Pleomorphism (microbiology)

The pleomorphism (Greek pleion = more, morphe = shape) is a historical scientific doctrine, according to which cells, viruses and bacteria transform into each other and occur in different appearance. While the concept of the emergence of different forms of a particular bacterial species has established itself under the term pleomorphism today, the historic Pleomorphismuskonzept is incorrect. It was already refuted in the 1930s and is completely rejected by modern scientific medicine or biology.

Historical Significance

The concept of pleomorphism went back to the French chemist and biologist Antoine Béchamp that to the concept of so-called Mikrozyme introduced, which he also called granulations moleculaires and, referring to the previously established notion of inanimate zymases. Part of the representatives of the pleomorphism was assumed that cells or their components, even after the death of the cell can continue to live as tiny particles and could be combined to create new forms of life later. The German physiologist Theodor Schwann, however, had already in 1837 proved that a heating of biological material means that life processes are terminated. The successful application of the heating by Louis Pasteur in 1863, pasteurization as an up to the present established method for killing microorganisms, it also confirmed.

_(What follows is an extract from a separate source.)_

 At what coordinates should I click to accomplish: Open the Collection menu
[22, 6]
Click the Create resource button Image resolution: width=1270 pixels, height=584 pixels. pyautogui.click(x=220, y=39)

The thesis of pleomorphism reached in Germany at the beginning of the 20th century a certain level of acceptance within the microbiology, mainly based on the later work of Günther Enderlein. However, these have already been rejected in his time by the majority of microbiological research- scientists. So led microbiologist Emmy Klieneberger 1931 in a work in which they compared the pleomorphism with the postulated Philalethes Kuhn Pettenkoferien hypothesis and the majority accepted monomorphism theory, among other things:

Similarly, wrote Carl Stapp (1888-1984), later director of the Institute of Bacteriology and Serology of the Federal Biological Research Centre for Agriculture and Forestry (BBA ) in Braunschweig, and Herbert Zycha ( 1903-1998 ), later director of the Institute for Forest Tree Diseases of the BBA in Hann. Munden, also in 1931 in an experimental work on the morphology of Bacillus mycoides:

The pleomorphism lost soon after the publication of appropriate research results in importance and is currently represented only by a minority working in the alternative medical field. The findings of modern cellular, molecular and microbiology clearly show that the basic assumptions on which the pleomorphism depends, was false.